Amidst the usual mob of protesters and tear gas, WTO ministers met last December in Hong Kong to discuss – among many things – the crippling global affect of low-cost export commodities from the US made possible by mammoth farm subsidies. However, the effects of US agricultural policies on global pricing continue to overshadow the more devastating health effects of these policies within our own borders.
The farm bill signed by President Bush in 2002, which pledged an astounding 190 billion in subsidies over the next ten years, was the latest in a long line of legislation that likely guaranteed that the next generation of Americans will suffer higher rates of obesity and diabetes, have more strokes and heart attacks, and consume less fiber than any previous generation in human history. While bulging waist lines and clogged arteries grab all the headlines, the decreasing health of our colons through diminishing amounts of dietary fiber as a function of government policy is a looming and disastrous health crisis that will knock the healthcare system flat on its back.
As an anthropologist, I’ve had the opportunity to peer into our nutritional past at the bits and pieces of meals and lifeways left by our ancient ancestors. Fortunately, they were messy.

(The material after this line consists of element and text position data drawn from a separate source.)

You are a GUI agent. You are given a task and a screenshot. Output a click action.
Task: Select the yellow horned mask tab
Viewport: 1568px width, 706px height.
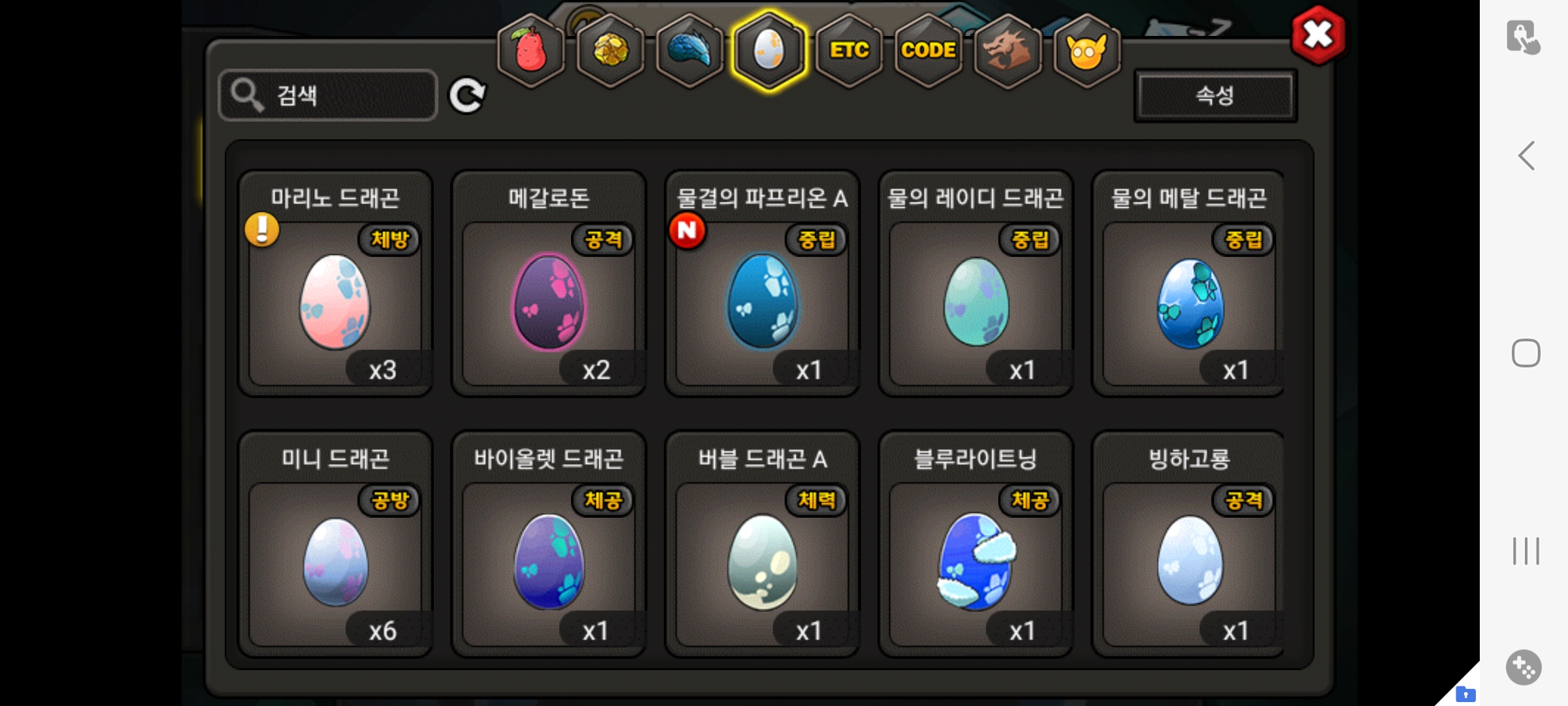(1087, 50)
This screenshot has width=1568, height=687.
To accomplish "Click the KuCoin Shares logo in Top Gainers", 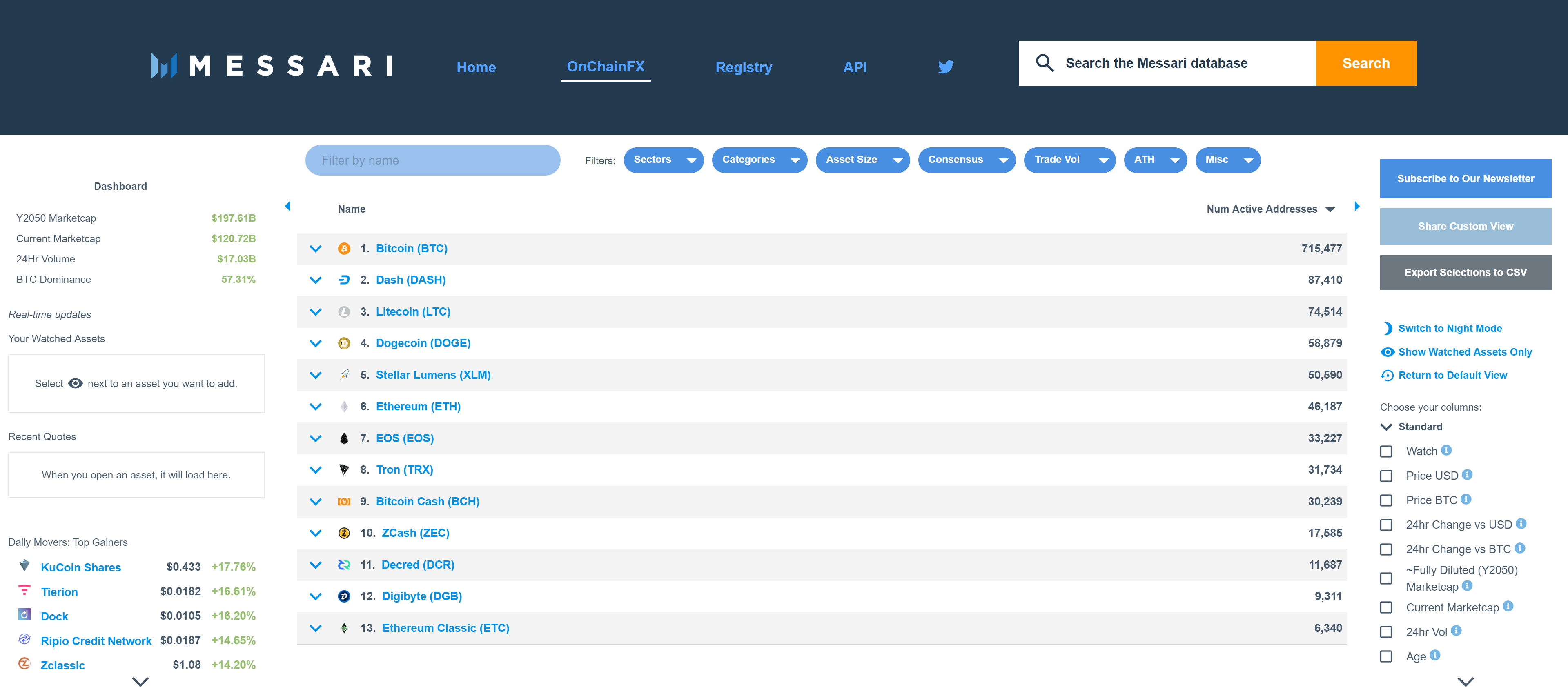I will pyautogui.click(x=24, y=566).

In ideal preservation contexts we often see evidence for daily intake of diverse species of plants that provided 75, 100, and up to 150 grams of fiber a day. This is similar to fiber intake noted among many healthy, rural Asian people today, or what we saw 75 years ago in places like South Africa, Uganda, and other far away non-westernized regions. But in the US today, depending on gender, age, and activity level, our government recommends we only eat 25 to 38 grams a day – give or take. Based on this guidance, Americans promptly consume about half of that.

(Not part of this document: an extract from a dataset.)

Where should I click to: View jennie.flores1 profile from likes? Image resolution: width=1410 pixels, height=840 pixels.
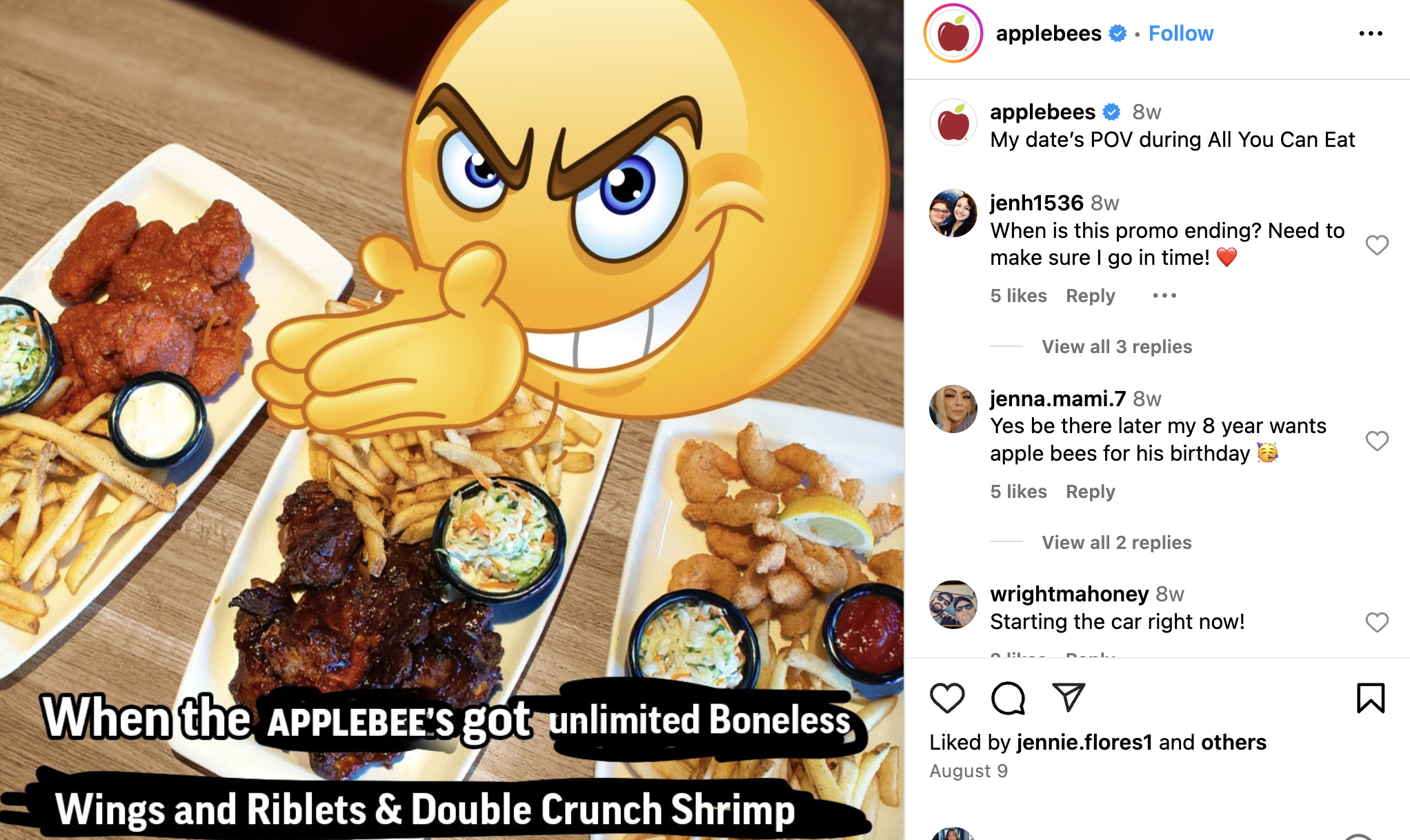[x=1084, y=742]
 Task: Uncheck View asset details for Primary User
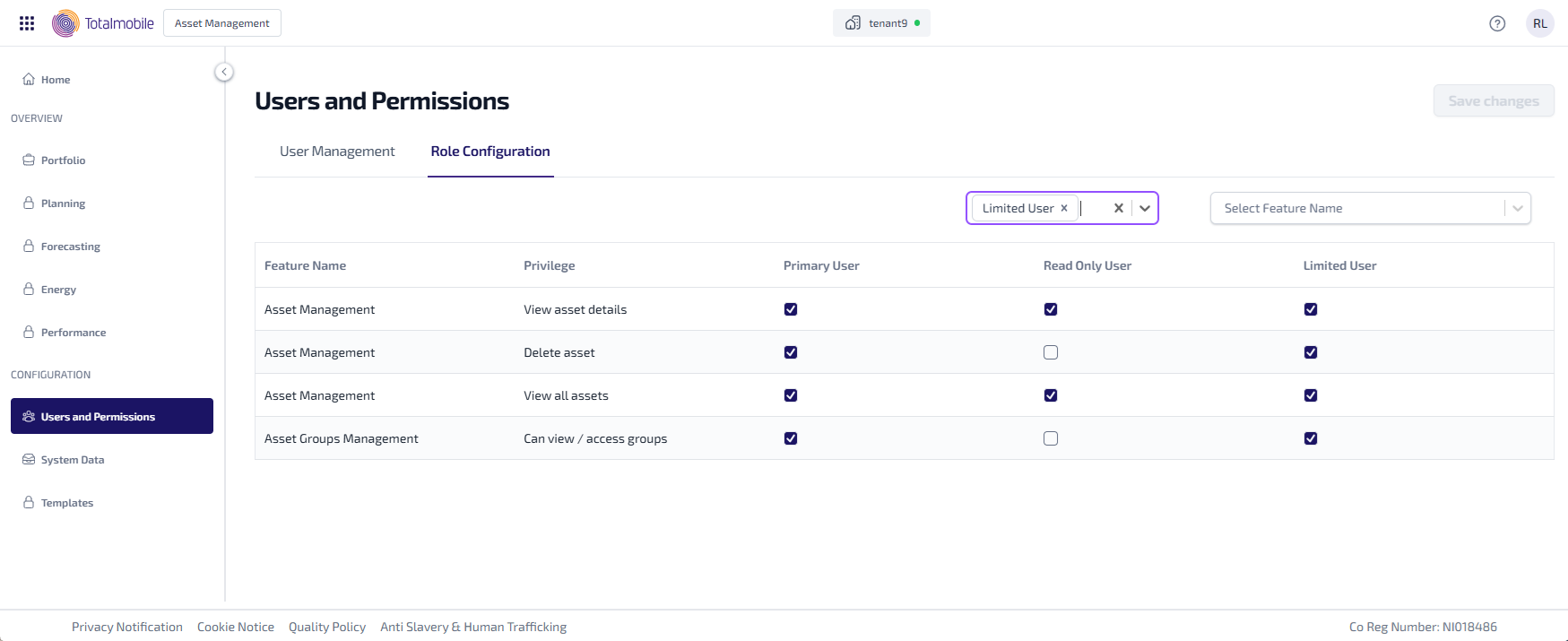pyautogui.click(x=791, y=309)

The important physiological role of fiber in human health lies in its ability to stimulate the growth and health of the trillions of good bacteria that live permanently in our colons. These evolutionary hitch-hikers have evolved a special symbiotic relationship with humans over eons and have become so intertwined in our health and well-being they are considered an organ. Importantly, these healthy bacteria require fiber to live.
Our diminishing dietary intake of fiber is literally starving our colonic bacteria, inhibiting their ability to defend us against invading pathogens that make millions of people sick, many of whom will die. A healthy and well-fed population of colonic bacteria increases mineral absorption (think calcium), has positive affects on biomarkers of colon cancer, reduces symptoms of IBS, and reduces the risk to coronary heart disease by modulating bad cholesterol. And the list goes on.

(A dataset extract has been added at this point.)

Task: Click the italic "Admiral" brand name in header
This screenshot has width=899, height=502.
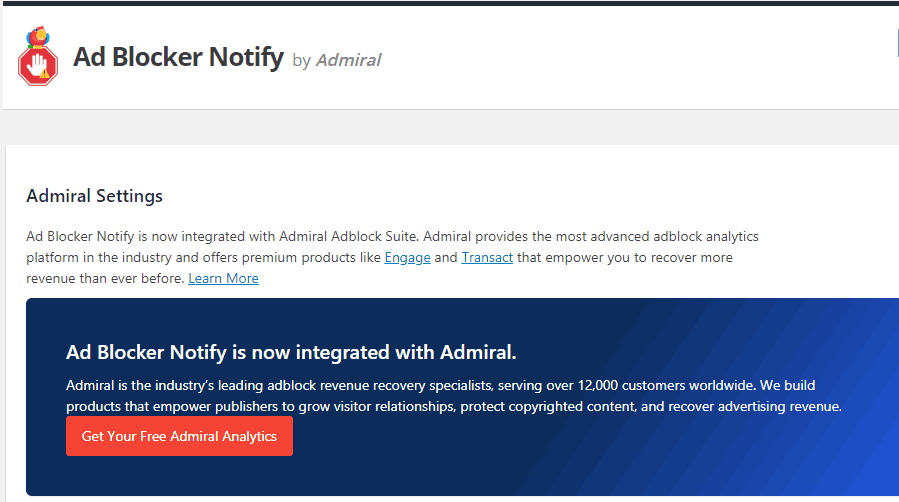Action: click(348, 60)
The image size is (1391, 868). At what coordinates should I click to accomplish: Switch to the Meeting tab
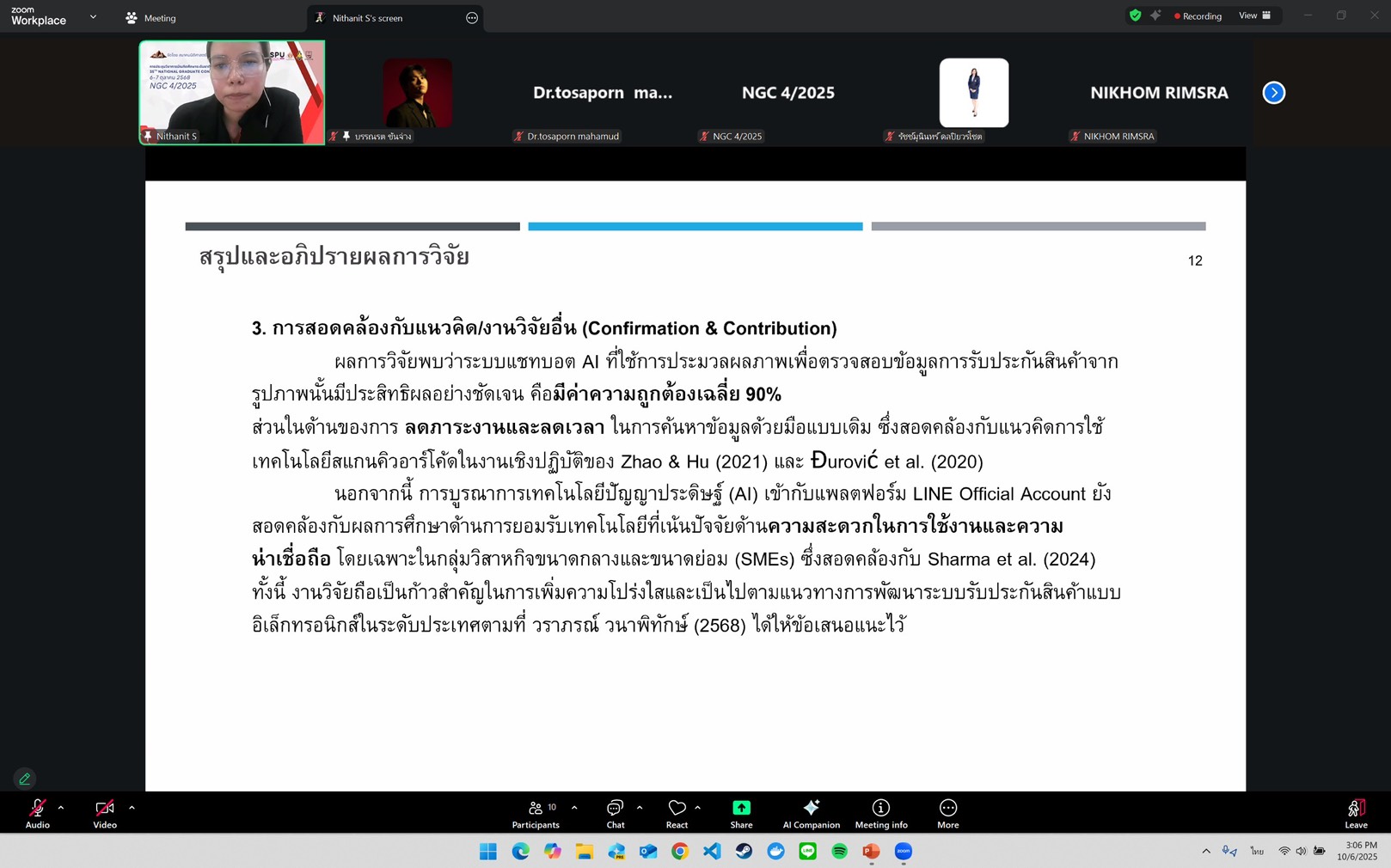tap(150, 18)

We cannot simply go from a species that evolved on a diet of nutrient-rich fibrous plants, to one that eats almost no fiber. The current US guidelines for fiber intake are – from an evolutionary perspective – in actuality, low fiber recommendations that represent nothing more than the efforts of lobbyists who represent industries that have an interest in seeing the “number of servings” for their “food groups” maintained or increased.
To understand the decreasing role of fiber in the American diet, we need not look farther than farm subsidies. Aside from boosting profits within the industry, these subsidies result in low-cost commodities – especially grains – which end up as highly processed (read: no fiber) ingredients in many popular foods. This is one of the reasons you can buy five boxes of macaroni and cheese – which supplies nearly 6,000 nutrient-poor calories – for $1. Further, the average American derives nearly 40 percent of daily caloric needs from heavily subsidized added sugars and fats/oils.
Though the government says we should eat more fiber-rich fruits and vegetables, these categories historically receive very few subsidies. This is why fresh fruits and vegetables increased a whopping 120 percent in price from 1985 to 2000, while grain, fats/oil, and sugar-laden products increased far less. With an ever-increasing number of Americans barely making ends meet, choices for “what’s for dinner” have already been economically predetermined, and fiber-rich foods can barely be seen on the plate.
As anthropologists of the future look back upon our society, what will they see? Unless we stem the tide of unbalanced agricultural subsidies and honestly address the gaps in nutrition education among consumers, I’m afraid we will be judged on a never-ending sea of oversized caskets below a surface littered with empty prescription bottles and crumbling Food Pyramids built by congressional pharaohs run amok.